TEXT SEGMENT: Begin

Why @Transactional Can Trigger Production Outages: Lessons from a Long‑Transaction Failure

Spring makes transaction management easy: adding @Transactional to a method lets the framework open, commit, or roll back a transaction automatically. Many developers equate the annotation with a database transaction and apply it to any method that touches the database.

In a 2019 internal reimbursement project, the author used @Transactional(rollbackFor = Exception.class) on a save() method that (1) called a workflow engine via HTTP, (2) converted a DTO, (3) saved the main record, and (4) saved detail records. The method looked simple and elegant, but the assumption that the annotation guarantees atomicity was wrong.

During a year‑end rush, many employees submitted reimbursement requests while the workflow engine was being hardened. The system experienced a spike in traffic, and the following symptoms appeared:

Database monitoring alarms about insufficient connections and massive deadlocks.

Log entries showing CannotGetJdbcConnectionException and time‑outs when calling the workflow service.

The connection pool became fully occupied, leading to repeated outages despite attempts to kill deadlocked processes or restart services.

Log analysis pinpointed the save() method as the root cause. The @Transactional annotation creates a single JDBC connection for the entire method via Spring AOP. When the method performs time‑consuming operations such as remote HTTP calls, the connection remains held for the whole duration, exhausting the pool and causing deadlocks – a classic long‑transaction problem.

The article defines a long transaction as a transaction that runs for a long time without committing, also called a “big transaction.” Its typical harms include:

Connection‑pool exhaustion, preventing other requests from obtaining a connection.

Increased likelihood of database deadlocks.

Long rollback times.

Greater replication lag in master‑slave setups.

To avoid long transactions, the author recommends reducing transaction granularity: split the method so that only the truly atomic database writes are wrapped in a transaction, while expensive operations (e.g., HTTP calls, validation) remain outside.

TEXT SEGMENT: End
DATA FOR REVIEW: Begin

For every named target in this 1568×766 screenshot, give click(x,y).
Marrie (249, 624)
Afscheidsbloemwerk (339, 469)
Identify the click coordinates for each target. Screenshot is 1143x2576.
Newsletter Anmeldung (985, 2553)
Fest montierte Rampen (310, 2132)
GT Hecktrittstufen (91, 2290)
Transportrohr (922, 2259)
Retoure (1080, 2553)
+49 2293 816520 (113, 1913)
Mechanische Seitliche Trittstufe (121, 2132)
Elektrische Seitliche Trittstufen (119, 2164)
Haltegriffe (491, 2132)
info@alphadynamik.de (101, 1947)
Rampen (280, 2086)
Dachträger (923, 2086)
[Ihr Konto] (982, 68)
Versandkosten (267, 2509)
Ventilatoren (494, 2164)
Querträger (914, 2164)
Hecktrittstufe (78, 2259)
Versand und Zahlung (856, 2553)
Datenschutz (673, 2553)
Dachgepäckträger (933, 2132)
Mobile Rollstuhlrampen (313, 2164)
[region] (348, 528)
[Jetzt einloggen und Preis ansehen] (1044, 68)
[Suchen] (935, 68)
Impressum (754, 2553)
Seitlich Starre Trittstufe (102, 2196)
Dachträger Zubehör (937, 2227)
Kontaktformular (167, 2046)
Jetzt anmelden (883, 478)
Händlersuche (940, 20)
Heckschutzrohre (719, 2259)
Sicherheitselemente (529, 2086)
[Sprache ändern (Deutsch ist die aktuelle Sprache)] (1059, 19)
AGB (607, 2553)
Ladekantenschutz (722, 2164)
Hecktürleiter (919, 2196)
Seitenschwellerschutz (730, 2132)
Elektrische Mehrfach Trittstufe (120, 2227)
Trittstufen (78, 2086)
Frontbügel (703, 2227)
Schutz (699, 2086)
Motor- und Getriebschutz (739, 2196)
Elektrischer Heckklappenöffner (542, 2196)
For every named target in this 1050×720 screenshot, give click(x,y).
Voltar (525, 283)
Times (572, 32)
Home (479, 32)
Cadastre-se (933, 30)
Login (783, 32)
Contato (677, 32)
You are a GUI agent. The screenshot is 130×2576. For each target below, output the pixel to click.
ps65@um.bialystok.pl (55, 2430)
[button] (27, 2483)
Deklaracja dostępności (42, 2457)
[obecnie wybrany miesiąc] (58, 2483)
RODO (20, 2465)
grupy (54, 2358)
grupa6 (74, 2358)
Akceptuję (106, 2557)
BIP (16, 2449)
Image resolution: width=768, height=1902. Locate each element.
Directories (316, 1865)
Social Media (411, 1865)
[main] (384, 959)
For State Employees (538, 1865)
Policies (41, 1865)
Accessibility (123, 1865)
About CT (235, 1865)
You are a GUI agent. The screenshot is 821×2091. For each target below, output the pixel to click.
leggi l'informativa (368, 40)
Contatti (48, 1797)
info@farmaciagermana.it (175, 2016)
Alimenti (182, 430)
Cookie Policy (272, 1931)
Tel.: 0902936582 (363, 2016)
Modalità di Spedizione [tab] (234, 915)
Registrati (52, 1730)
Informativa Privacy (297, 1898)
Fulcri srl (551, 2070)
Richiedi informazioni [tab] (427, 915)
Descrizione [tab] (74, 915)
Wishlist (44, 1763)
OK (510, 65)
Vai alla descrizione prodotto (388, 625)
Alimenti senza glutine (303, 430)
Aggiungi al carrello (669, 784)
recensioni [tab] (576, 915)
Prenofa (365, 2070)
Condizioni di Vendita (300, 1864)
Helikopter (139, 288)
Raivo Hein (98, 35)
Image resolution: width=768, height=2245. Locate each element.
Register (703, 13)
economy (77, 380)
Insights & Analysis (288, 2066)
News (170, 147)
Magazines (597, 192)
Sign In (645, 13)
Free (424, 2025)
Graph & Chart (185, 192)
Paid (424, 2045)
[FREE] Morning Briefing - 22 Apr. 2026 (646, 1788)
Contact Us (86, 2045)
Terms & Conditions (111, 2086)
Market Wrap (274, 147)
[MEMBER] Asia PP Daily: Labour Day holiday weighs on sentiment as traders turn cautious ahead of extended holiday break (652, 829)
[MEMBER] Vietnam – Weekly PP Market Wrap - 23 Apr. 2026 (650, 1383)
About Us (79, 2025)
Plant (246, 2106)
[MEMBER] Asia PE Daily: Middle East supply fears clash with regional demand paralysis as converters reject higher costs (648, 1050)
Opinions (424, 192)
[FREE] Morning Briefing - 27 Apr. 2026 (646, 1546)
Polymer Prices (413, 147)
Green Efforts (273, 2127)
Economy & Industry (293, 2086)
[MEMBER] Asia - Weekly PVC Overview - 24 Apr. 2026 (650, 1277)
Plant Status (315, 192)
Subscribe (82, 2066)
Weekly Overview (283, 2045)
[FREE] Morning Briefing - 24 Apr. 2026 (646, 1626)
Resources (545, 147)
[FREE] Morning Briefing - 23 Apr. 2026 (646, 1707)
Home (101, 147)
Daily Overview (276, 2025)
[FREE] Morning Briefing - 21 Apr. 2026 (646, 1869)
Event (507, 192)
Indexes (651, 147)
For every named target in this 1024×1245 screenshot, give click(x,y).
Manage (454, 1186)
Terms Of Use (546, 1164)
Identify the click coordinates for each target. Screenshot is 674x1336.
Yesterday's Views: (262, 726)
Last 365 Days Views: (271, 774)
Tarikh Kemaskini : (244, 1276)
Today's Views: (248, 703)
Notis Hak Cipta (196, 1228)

DATA FOR REVIEW: End

PARTS OF THE EXERCISE.
[1] Echo the section of the @Transactional article that runs from "The connection pool" down to "obtaining a connection.", keeping every word unchanged.
[2] Proceed with the article on @Transactional and long transactions, picking up after its last sentence.
The data shown here was taken from another source.

ANSWER LIST.
[1]
The connection pool became fully occupied, leading to repeated outages despite attempts to kill deadlocked processes or restart services.

Log analysis pinpointed the save() method as the root cause. The @Transactional annotation creates a single JDBC connection for the entire method via Spring AOP. When the method performs time‑consuming operations such as remote HTTP calls, the connection remains held for the whole duration, exhausting the pool and causing deadlocks – a classic long‑transaction problem.

The article defines a long transaction as a transaction that runs for a long time without committing, also called a “big transaction.” Its typical harms include:

Connection‑pool exhaustion, preventing other requests from obtaining a connection.

[2]
Spring supports two transaction styles:

Declarative transaction – using @Transactional. It is simple but ties the transaction scope to the whole method, limiting fine‑grained control.

Programmatic transaction – using TransactionTemplate or the low‑level API to start, commit, and roll back manually, allowing precise control over the transaction boundaries.

Example of programmatic transaction:

@Autowired
private TransactionTemplate transactionTemplate;

public void save(RequestBill requestBill) {
    transactionTemplate.execute(status -> {
        requestBillDao.save(requestBill);
        requestDetailDao.save(requestBill.getDetail());
        return Boolean.TRUE;
    });
}

The simplest way to prevent long transactions is to avoid placing @Transactional on methods that contain non‑database work. Instead, extract the database‑only part into a separate method and annotate only that method.

When developers still want to keep @Transactional, two practical solutions are offered:

Move the transactional method to another Spring bean (e.g., a manager layer) and inject it, ensuring that AOP proxies are applied.

Enable proxy exposure with @EnableAspectJAutoProxy(exposeProxy = true) and obtain the current proxy via AopContext.currentProxy() before invoking the transactional method.

Common scenarios where @Transactional silently fails are listed:

Annotation placed on a non‑public method. Incorrect propagation attribute. Incorrect rollbackFor attribute. Self‑invocation within the same class. Exceptions caught and not re‑thrown.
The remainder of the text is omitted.